We set out on Day One to preserve every potential asset, especially the life insurance policies owned in the LPI portfolio, from which the investors recoveries would be derived. We discovered that several of these policies had lapsed, and many more were on the brink of lapse, which would have been a huge blow to the value of the assets and ultimately investor returns, so we moved quickly to keep them in force, generating cash from various LPI assets in order to fund the necessary premium payments. Without a swift and intense due diligence effort on our part, significant value, which ultimately could have been lost, will be returned to the victimized investors.
2. Relentless Fiduciary
I learned the importance of fighting for the investors' best interests … even if they don't understand or agree. Judge Nelms even suggested to an investor at one point to “be careful what you ask for,” because he knew that we were pursuing a restructuring that was in that investor's best interests, regardless of whether the investor understood it in that moment.
All trustees have the responsibility to act in a fiduciary capacity, but it's critical to be absolutely relentless about this obligation no matter what comes your way during a case of this nature and magnitude. Don't trade that big-picture commitment for a short-term fix.

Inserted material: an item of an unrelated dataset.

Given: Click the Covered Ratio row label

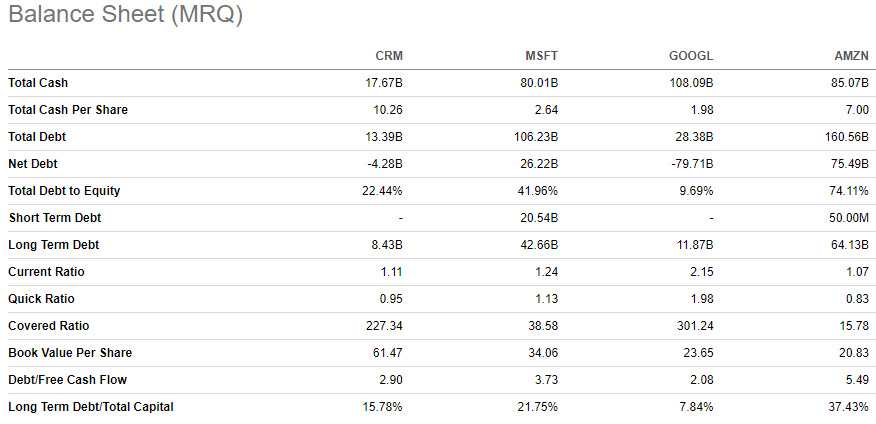Looking at the screenshot, I should 49,326.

3. Managing Business Operations Alongside Bankruptcy Rules
Another key lesson we learned is the importance of balancing day-to-day business operations while under the bankruptcy umbrella, especially in a case like this where the primary assets (the life insurance policies) must be maintained within very strict timelines and funding requirements. Without the life insurance policies, the return to the investors would have been substantially depleted.
The need to balance the operational demands and Chapter 11 rules was always present, but managing both effectively was critical as we progressed down a path toward confirming a plan of reorganization while maximizing returns. I found that at times the wisest and most expedient go-forward business model collided with the restrictions of a Chapter 11 trustee and the need to win investor approval of any restructuring solution.
4. Simple Investor Communications
An important lesson that we learned was the importance of preparing communications at a level that the investors (claimants) can understand. It is better to resolve doubts than to worry about over-communicating with investors. In this case, many of the investors did not understand bankruptcy terminology or “legalese” so we tasked ourselves with development content written at a very basic level. It's crucial to develop communications that help all claimants understand the often complex issues that affect them.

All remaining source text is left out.